◆ **Information provided**
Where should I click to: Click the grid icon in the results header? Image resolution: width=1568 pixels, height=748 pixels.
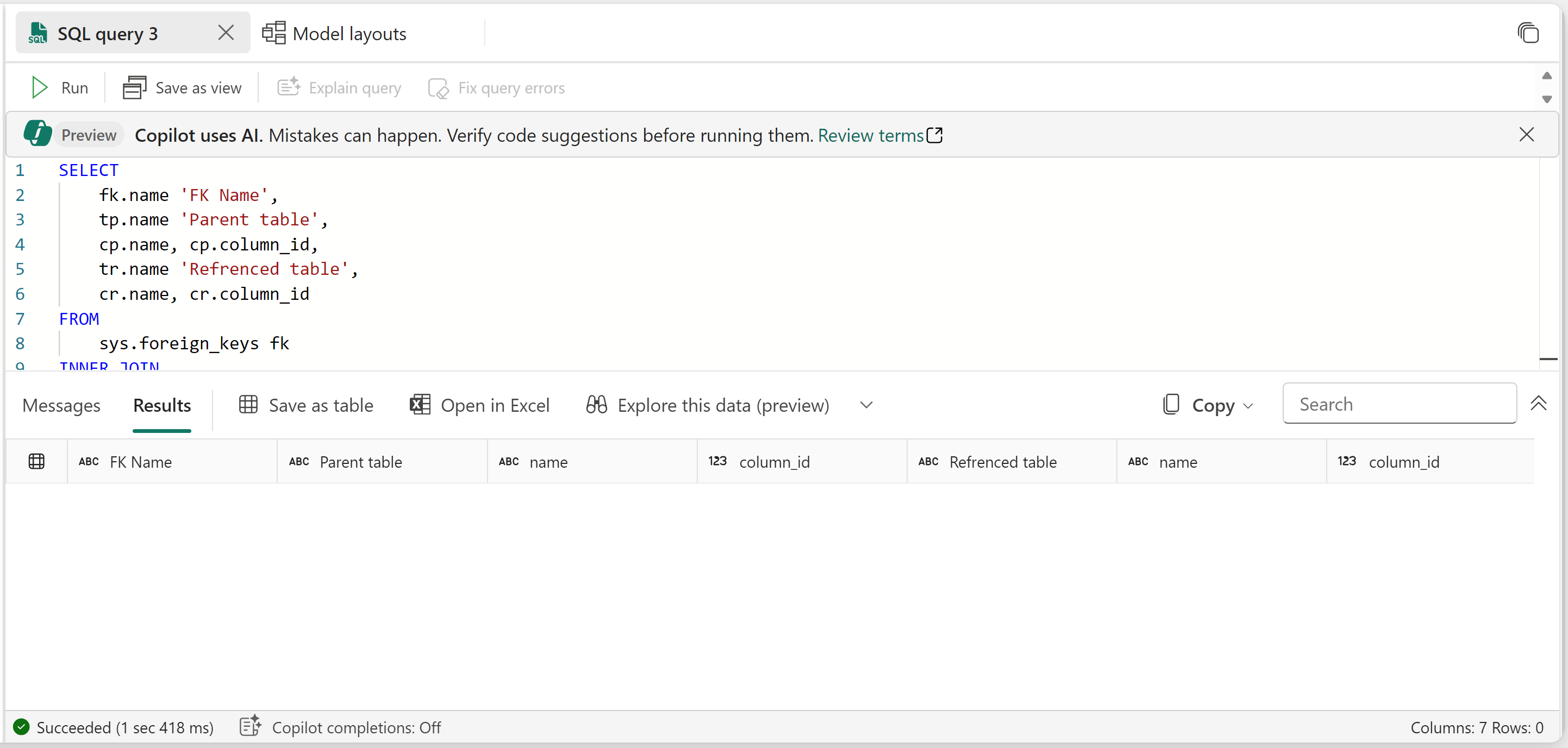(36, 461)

==

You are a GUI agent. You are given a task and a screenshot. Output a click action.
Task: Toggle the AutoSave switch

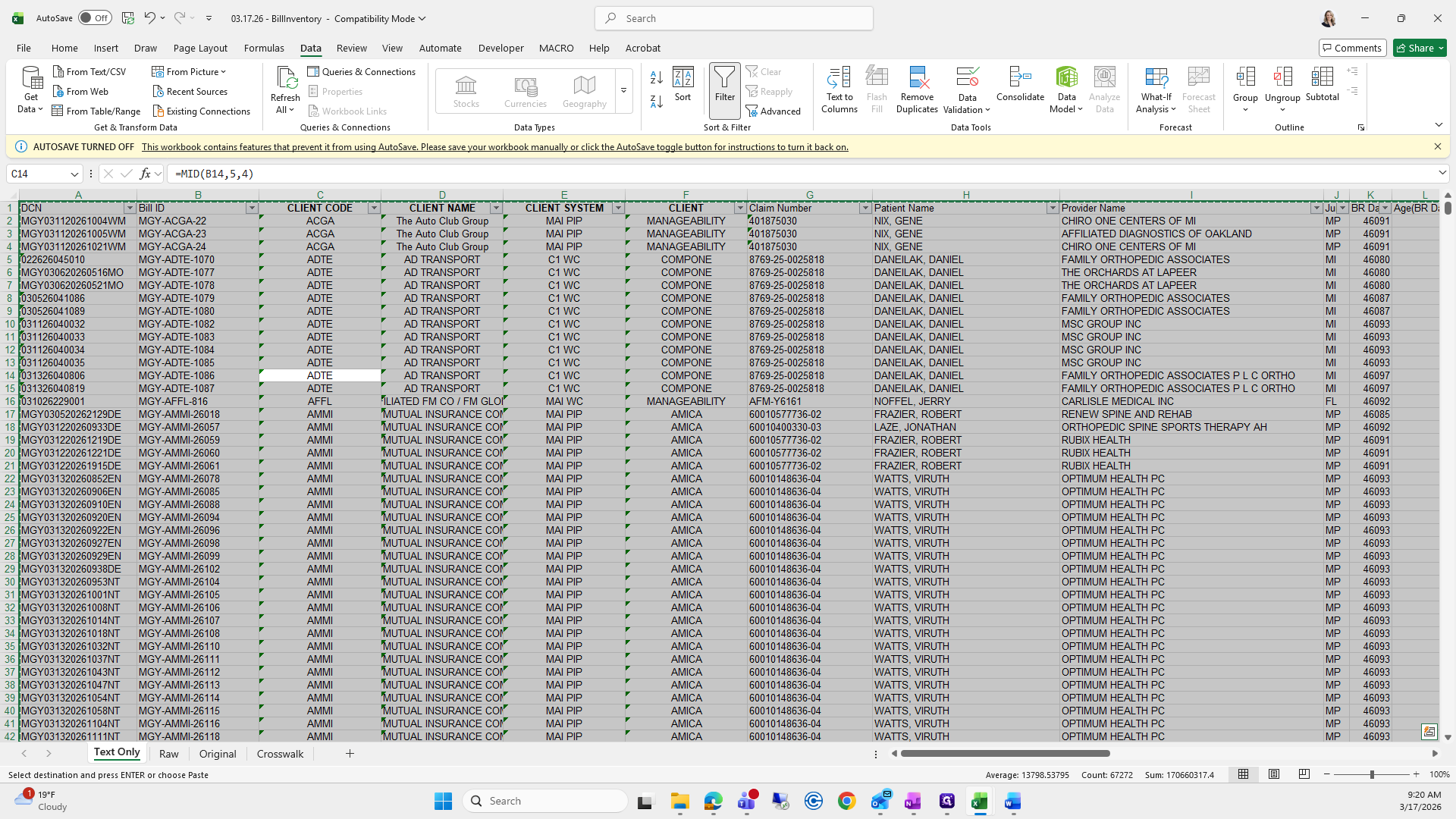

...

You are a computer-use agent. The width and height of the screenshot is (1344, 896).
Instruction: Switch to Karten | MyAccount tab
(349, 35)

◆ **Prompt**
In the items above, count the lines that contain the string "agent", treating uppercase and lowercase as different. Reply with only the number.

◆ **Solution to this task**
2